YOUR TASK
Wherever a line holds the word "value", copy that line from the data.

RAW DATA
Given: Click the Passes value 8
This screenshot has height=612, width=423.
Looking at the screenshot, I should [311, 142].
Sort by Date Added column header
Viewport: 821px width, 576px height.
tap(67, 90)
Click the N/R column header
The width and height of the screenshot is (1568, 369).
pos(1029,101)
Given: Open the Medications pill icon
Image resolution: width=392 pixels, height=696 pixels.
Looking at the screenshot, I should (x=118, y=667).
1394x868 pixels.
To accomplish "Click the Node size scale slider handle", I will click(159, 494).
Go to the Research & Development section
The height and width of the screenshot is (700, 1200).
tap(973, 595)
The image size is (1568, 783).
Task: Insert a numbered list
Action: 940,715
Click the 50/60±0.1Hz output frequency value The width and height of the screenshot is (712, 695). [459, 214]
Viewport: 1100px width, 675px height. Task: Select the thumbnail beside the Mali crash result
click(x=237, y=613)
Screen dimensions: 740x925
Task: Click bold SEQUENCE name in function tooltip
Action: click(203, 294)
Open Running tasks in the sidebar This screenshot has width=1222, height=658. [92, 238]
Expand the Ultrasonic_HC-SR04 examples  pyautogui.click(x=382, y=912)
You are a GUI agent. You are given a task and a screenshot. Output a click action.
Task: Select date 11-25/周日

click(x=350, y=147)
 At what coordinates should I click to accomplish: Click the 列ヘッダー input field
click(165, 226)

ANSWER
Given: Click the Passes value 8
Click the 50/60±0.1Hz output frequency value The width and height of the screenshot is (712, 695). [459, 214]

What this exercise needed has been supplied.